Ora, sotto i tendoni celesti, giovani muscolosi si danno da fare con asce e coltelli, la carne appoggiata a semplici assi di legno. Le donne passano con acqua, teh e riso cotto in foglia di banano. La vista della macchina fotografica accende l’atmosfera e tutti vogliono essere ripresi. Alcuni ghignano tra grossi tocchi polposi. Altri brandiscono crani con enormi corna. Urla, schiamazzi, hellomister. Prevale la piega gaudente al preciso confezionamento dei pacchi, nonostante la rossa materialità dei corpi smembrati. Il pensiero del pasto imminente alimenta la burla e lo sberleffo. Rahman mi indica il più scatenato, quello col cartello con scritto “capra n°1”, è il matto, sospira.

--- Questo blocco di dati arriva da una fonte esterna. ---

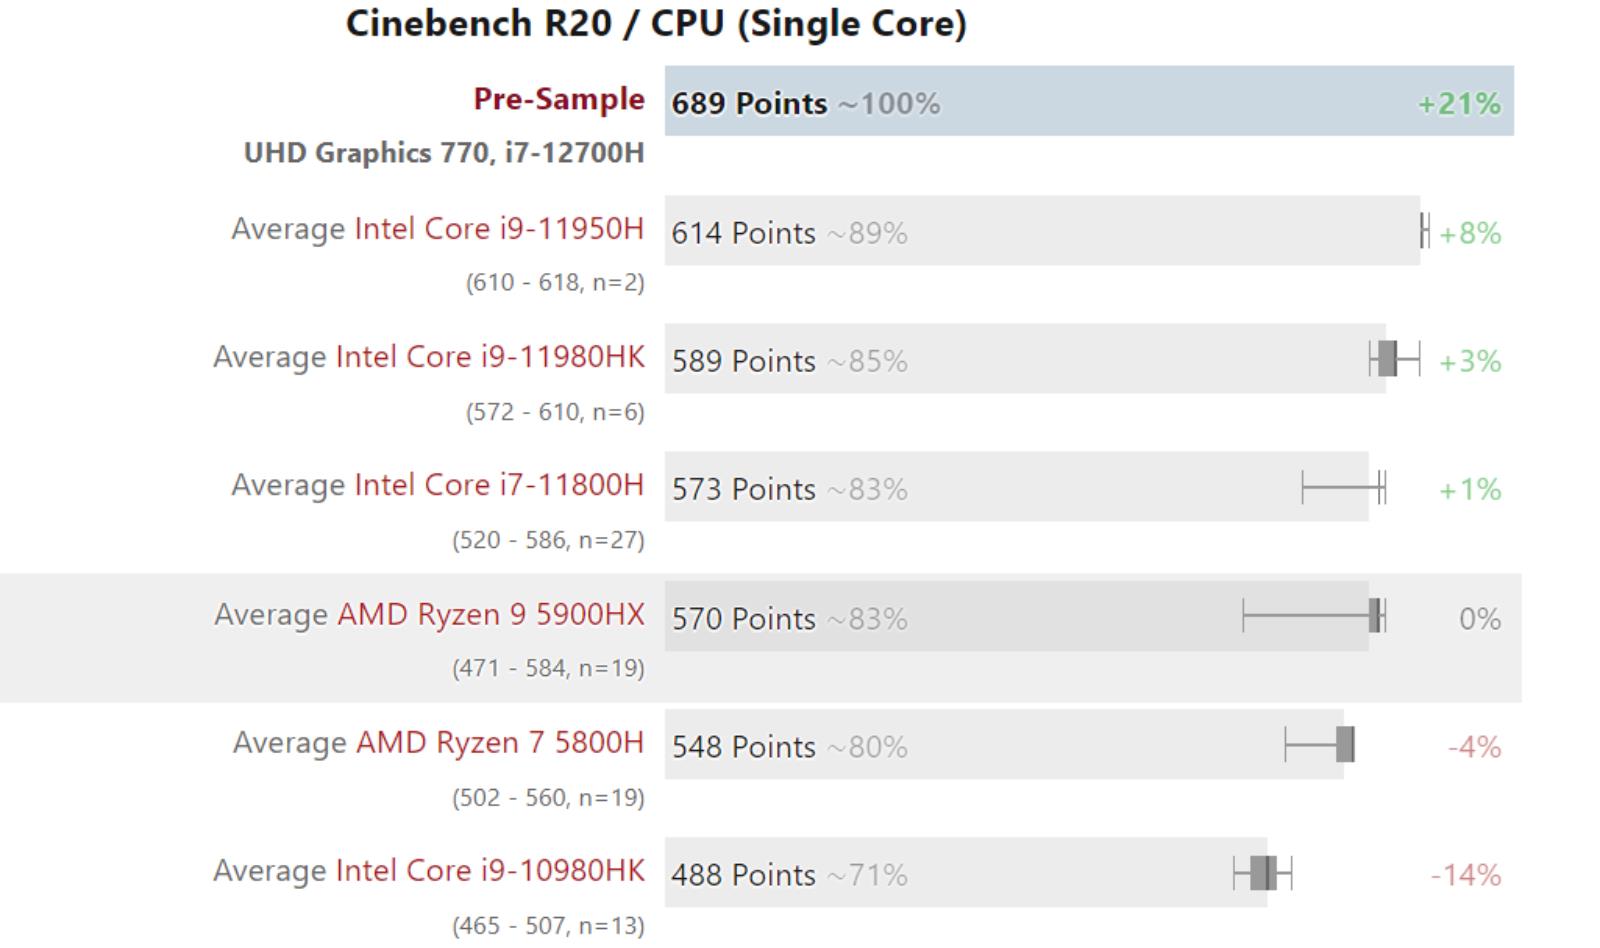The height and width of the screenshot is (948, 1600).
Task: Select the 548 Points bar label
Action: coord(743,747)
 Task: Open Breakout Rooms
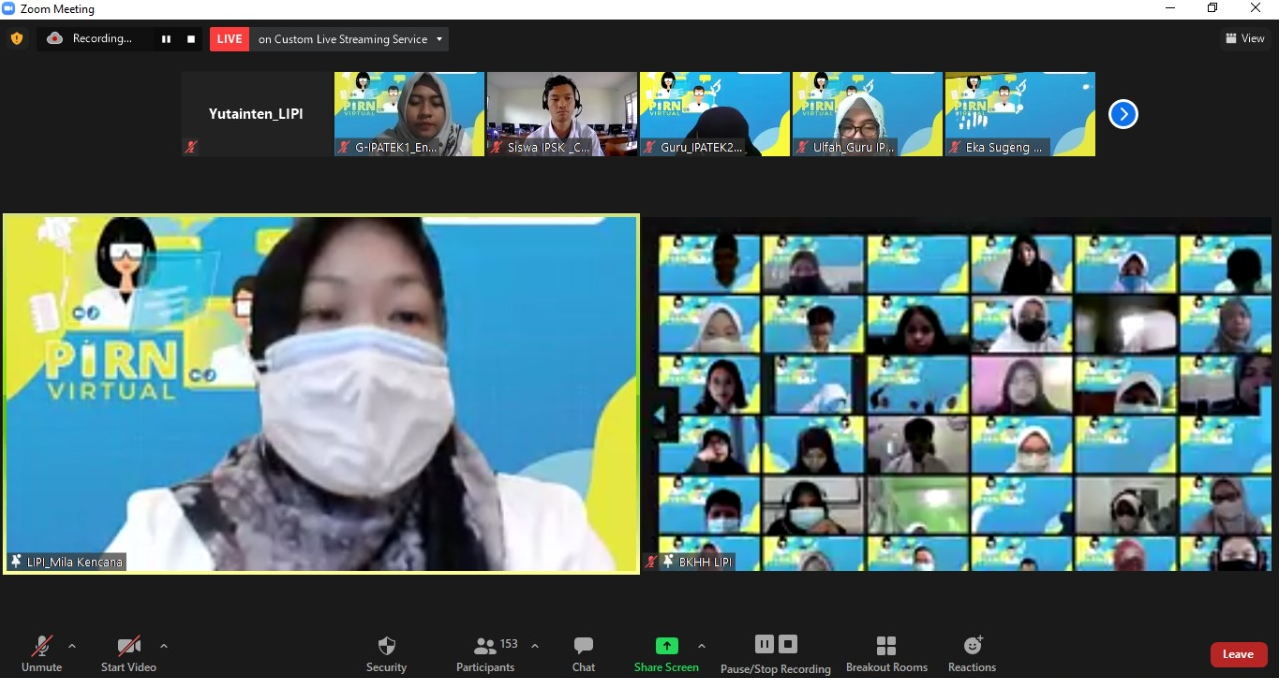pos(886,653)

Il quartiere è un miscuglio di etnie da ogni parte dell’Indonesia, continua Rahman, e tutti gli abitanti, oggi, danno una mano, anche se appartengono a fedi diverse. L’imam, arrivato da poco, si avvicina per un saluto di benvenuto e si augura di vedermi alla moschea l’anno prossimo.
Tra queste casupole, al margine di un sentiero sconnesso, si respira forte il senso del sacrificio condiviso, declinato in una convivenza pacifica e solidale, condita con carne halal.